Collected data entries:
========================================

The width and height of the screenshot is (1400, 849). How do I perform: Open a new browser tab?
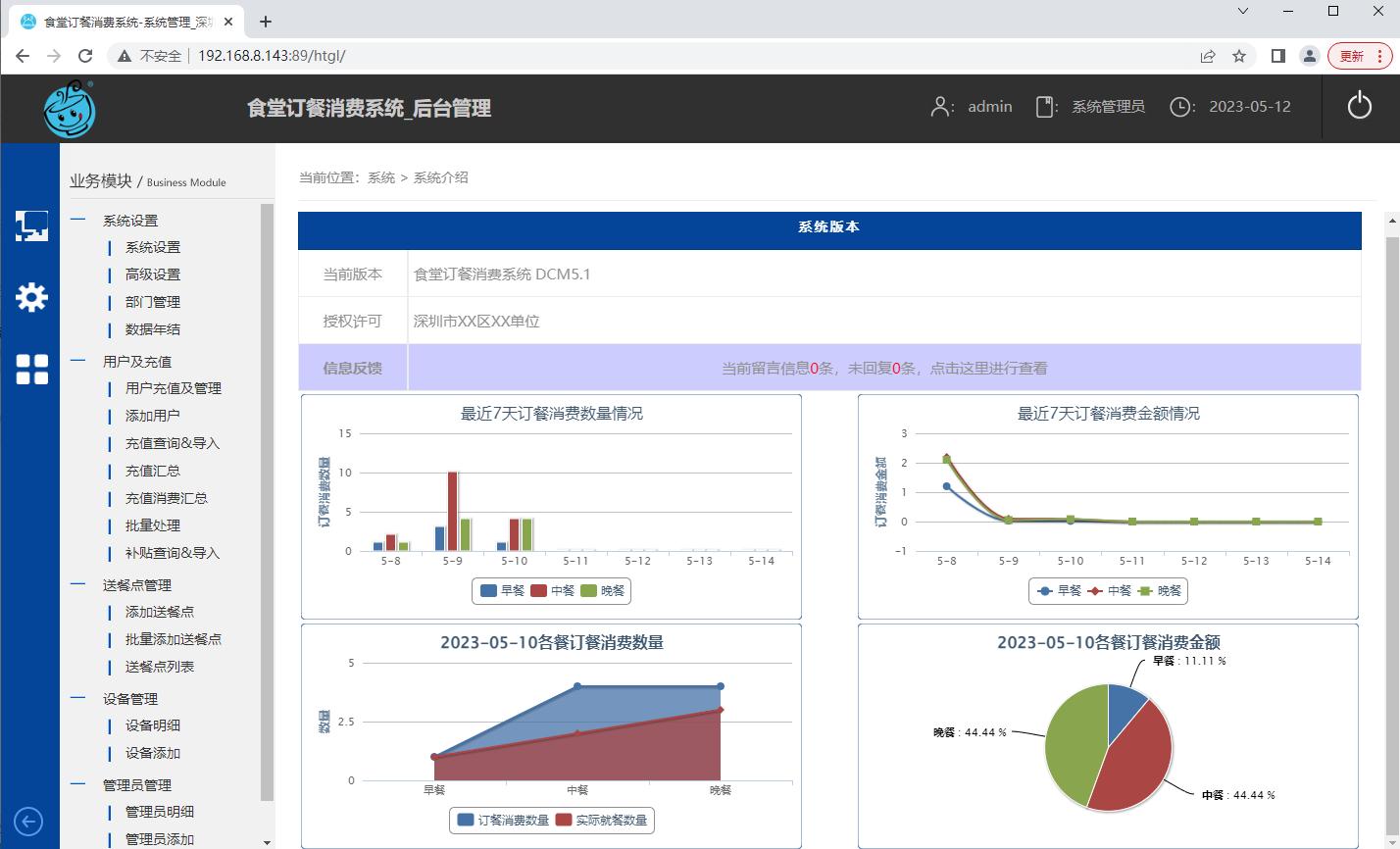(x=266, y=22)
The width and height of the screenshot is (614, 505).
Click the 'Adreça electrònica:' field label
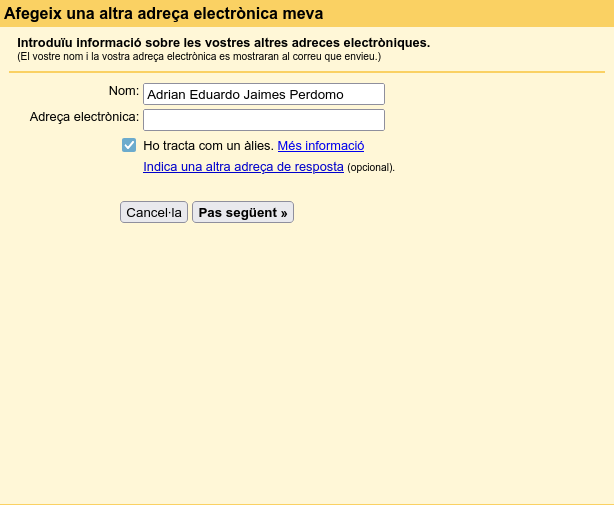[84, 117]
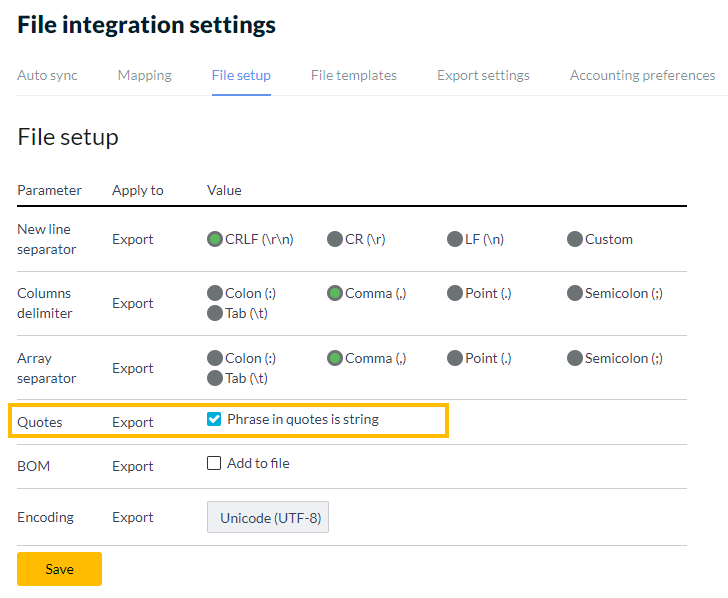Set array separator to Colon
Viewport: 728px width, 598px height.
[x=215, y=358]
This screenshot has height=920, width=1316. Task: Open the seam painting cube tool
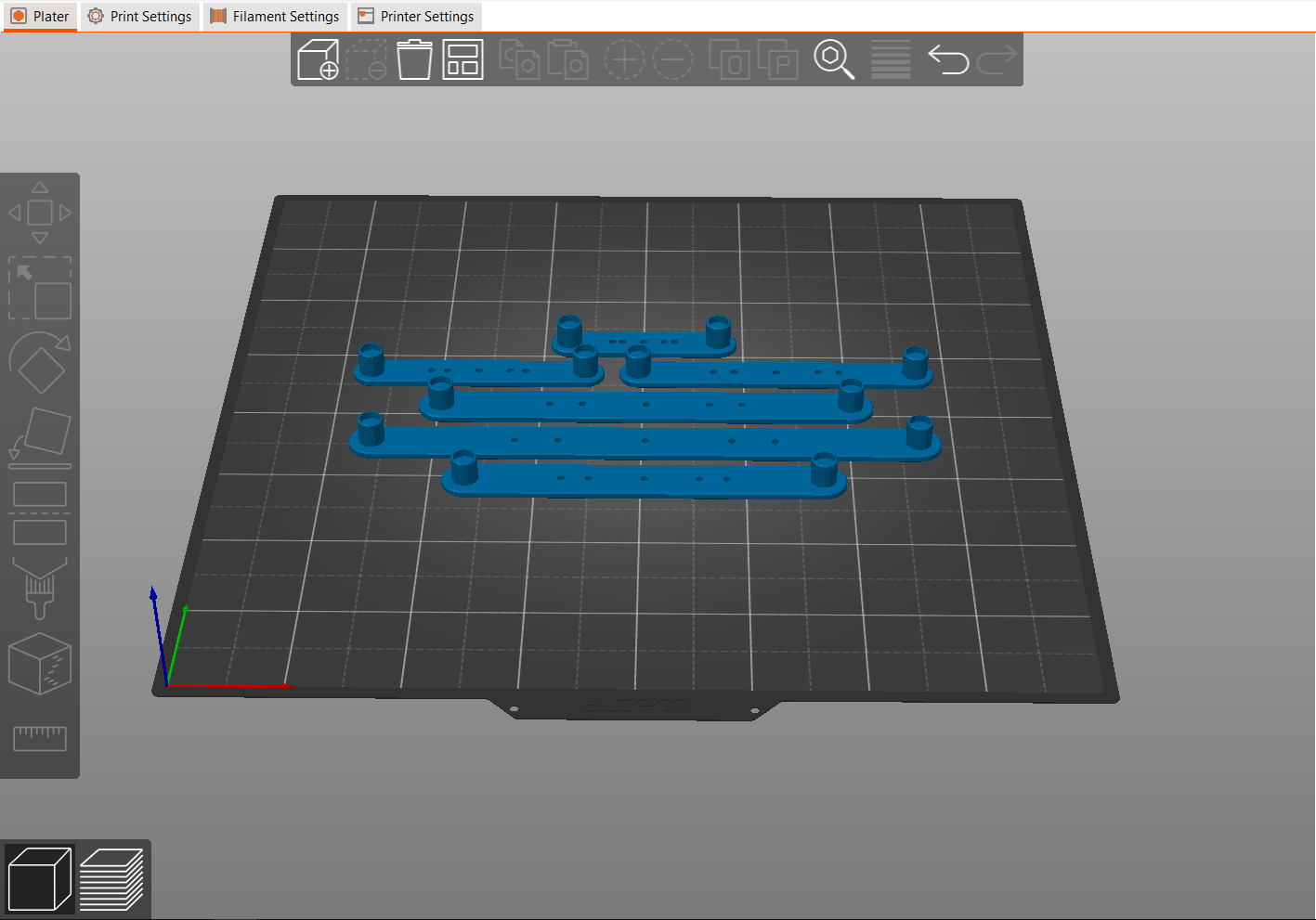(x=40, y=664)
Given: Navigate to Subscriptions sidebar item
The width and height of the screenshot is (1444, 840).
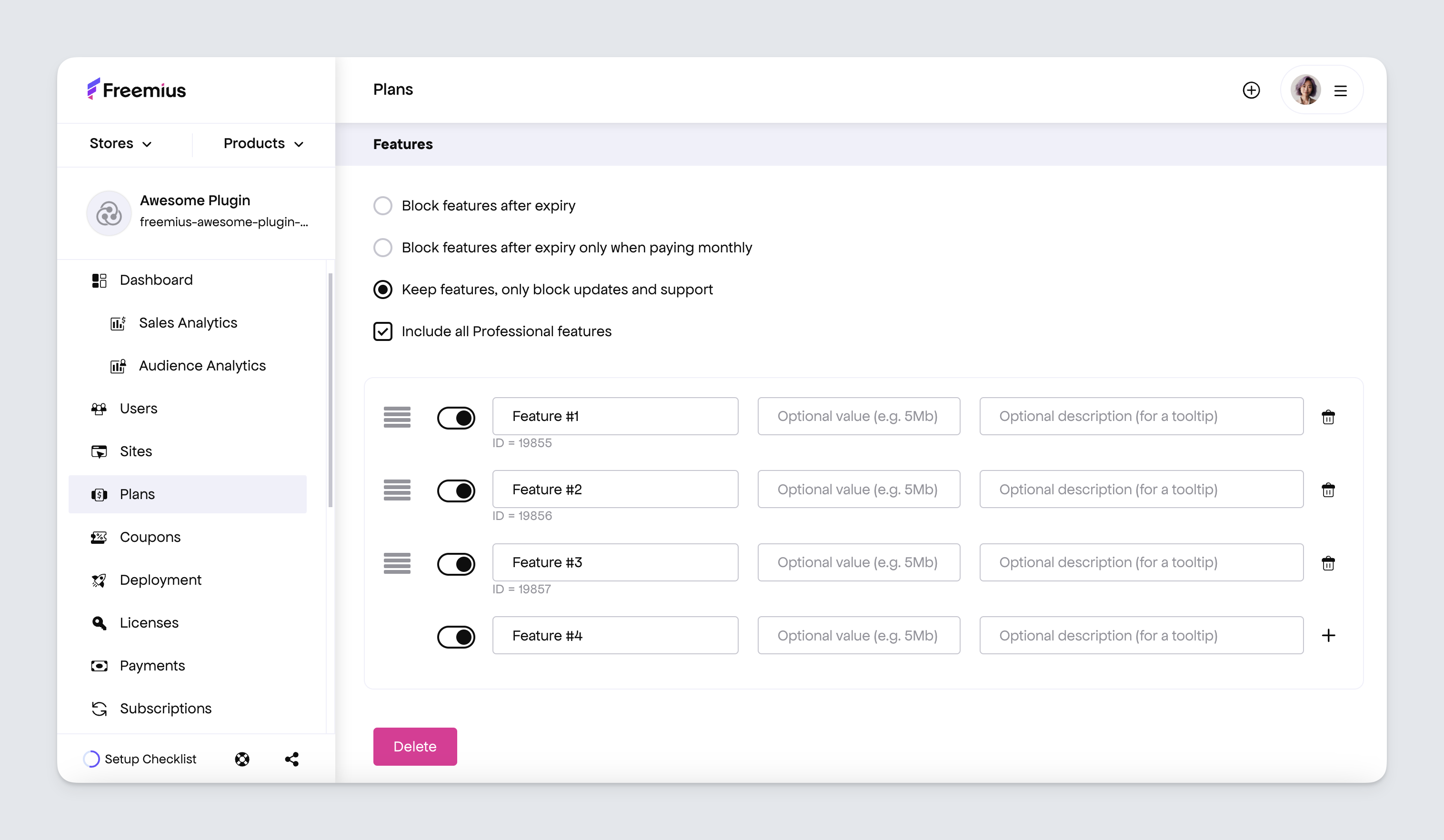Looking at the screenshot, I should [166, 708].
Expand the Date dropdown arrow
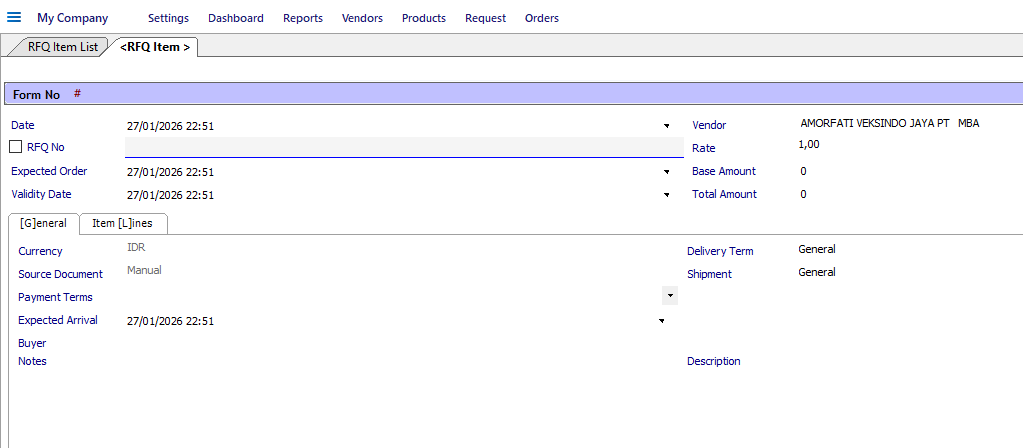This screenshot has height=448, width=1023. pyautogui.click(x=667, y=125)
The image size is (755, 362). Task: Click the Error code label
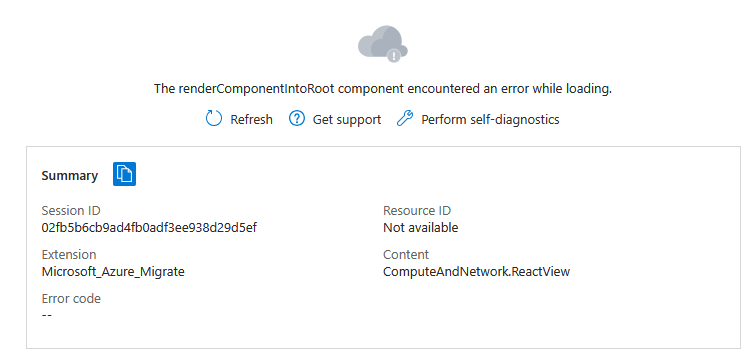click(71, 299)
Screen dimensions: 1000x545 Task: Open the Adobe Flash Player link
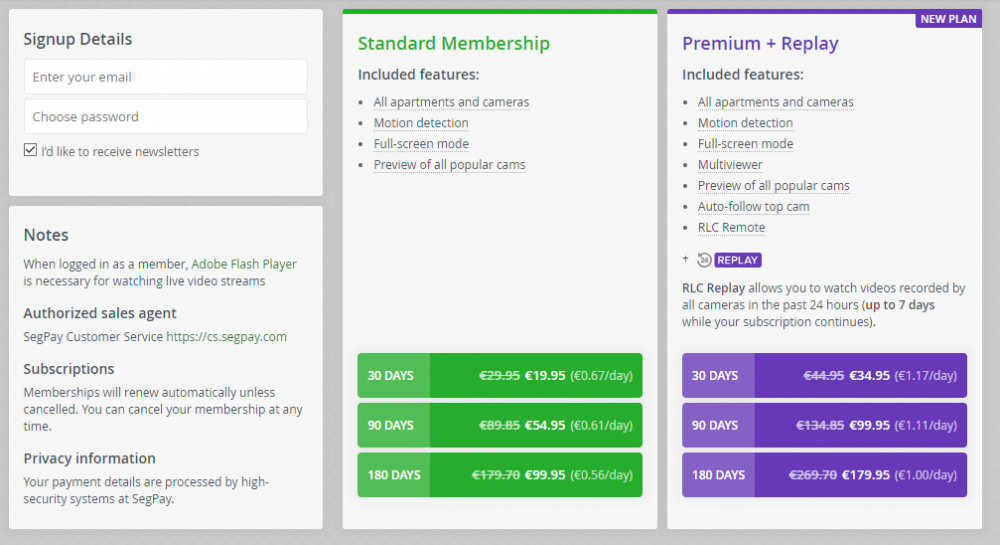click(244, 264)
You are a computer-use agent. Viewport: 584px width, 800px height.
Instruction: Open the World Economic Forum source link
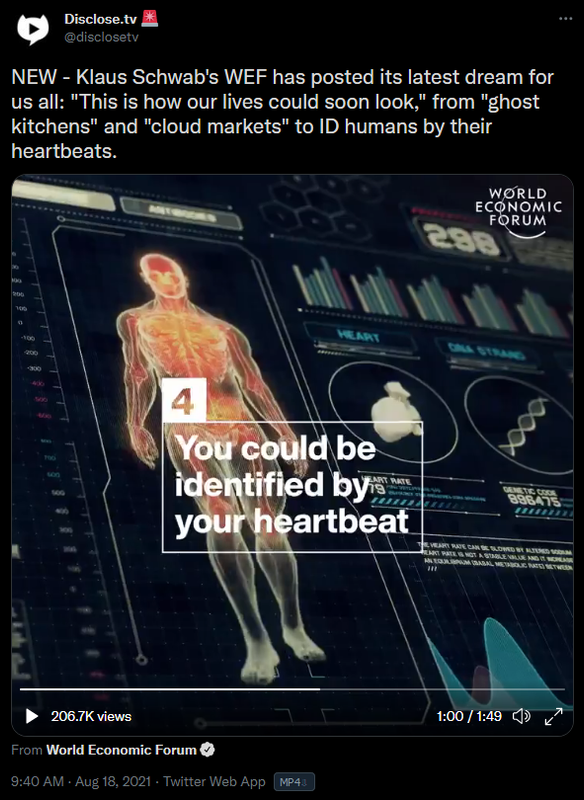[x=121, y=750]
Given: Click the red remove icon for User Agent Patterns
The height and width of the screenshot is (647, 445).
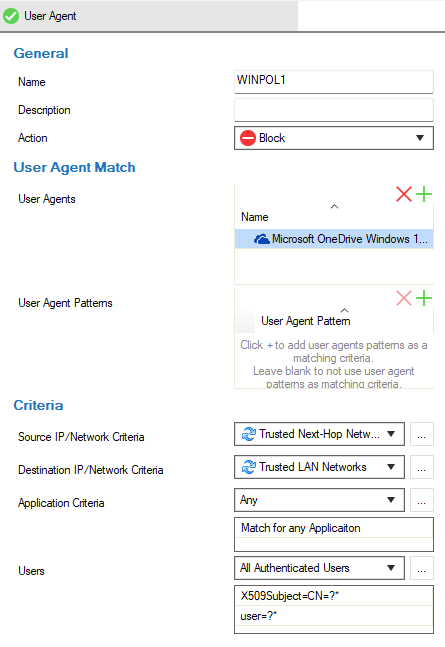Looking at the screenshot, I should tap(404, 298).
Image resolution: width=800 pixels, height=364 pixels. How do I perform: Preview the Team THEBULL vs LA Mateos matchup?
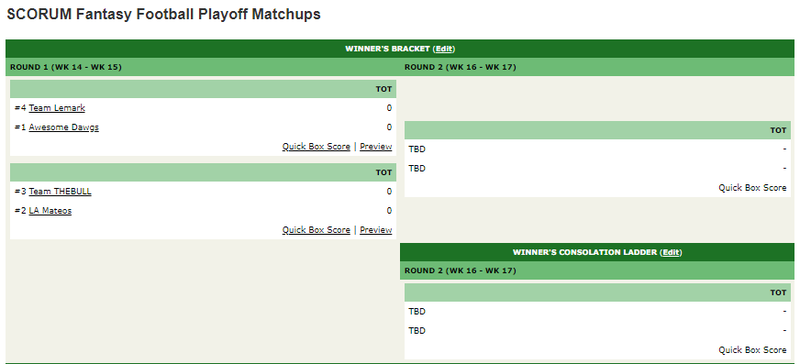click(376, 230)
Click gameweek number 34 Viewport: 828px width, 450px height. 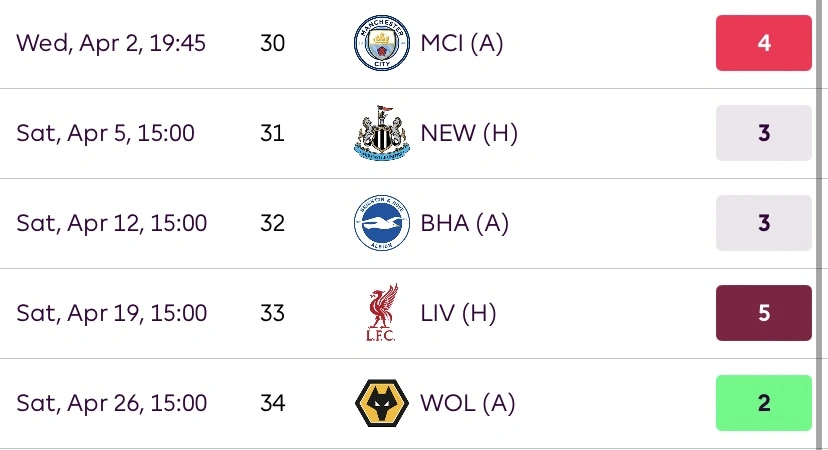(272, 403)
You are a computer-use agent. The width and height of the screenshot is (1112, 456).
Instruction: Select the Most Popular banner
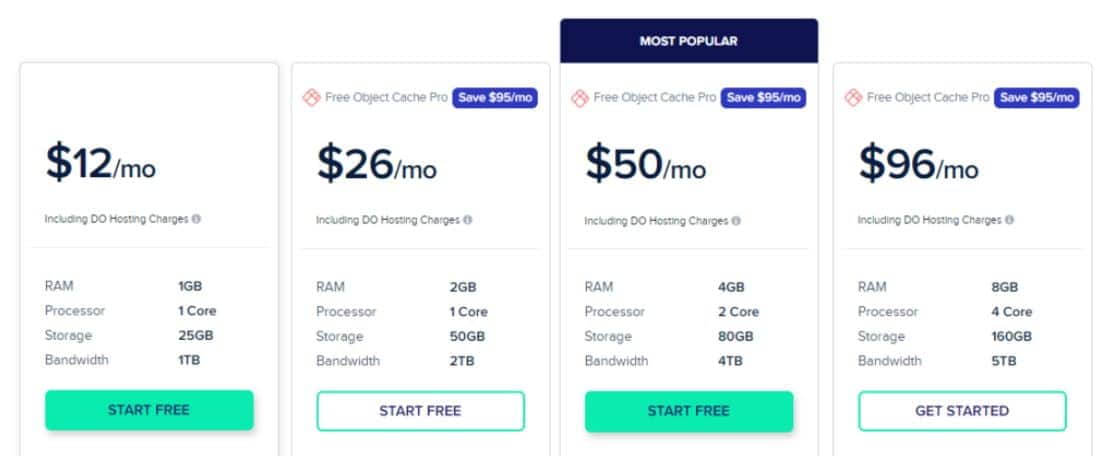click(x=689, y=41)
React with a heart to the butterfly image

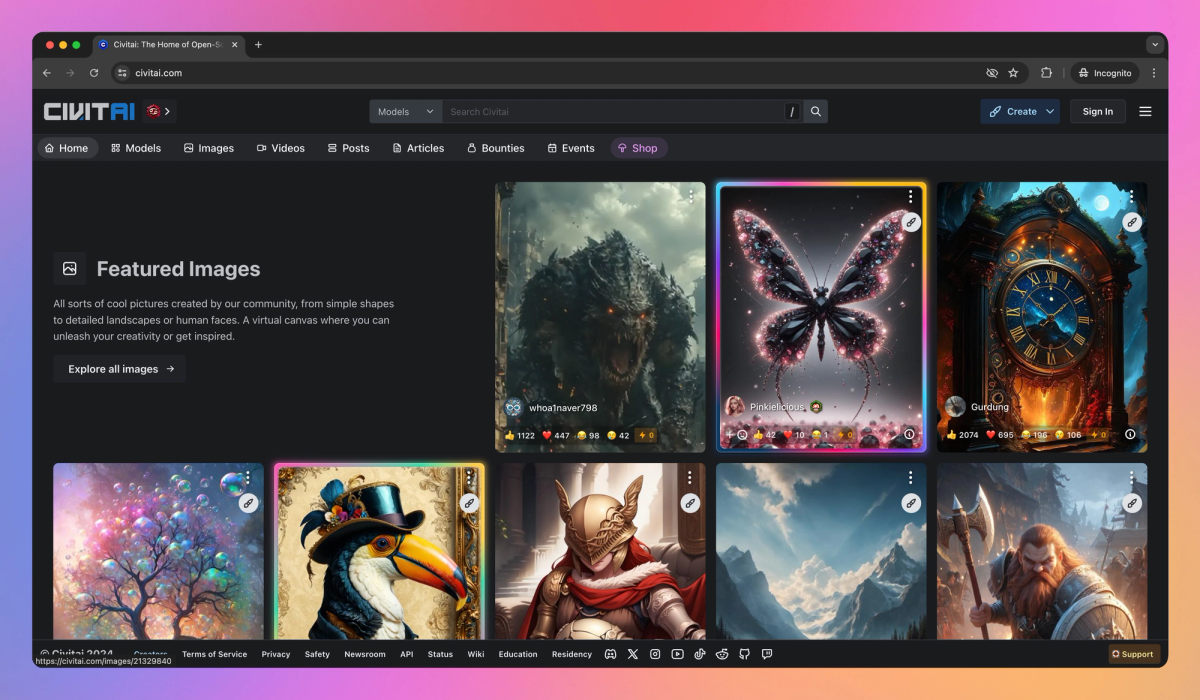(x=788, y=434)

========================================

-- EXERCISE REQUIREMENTS --
Only the number should be given: the count of lines above that hold the word "computer".

-- REPLY TO THE EXERCISE --
2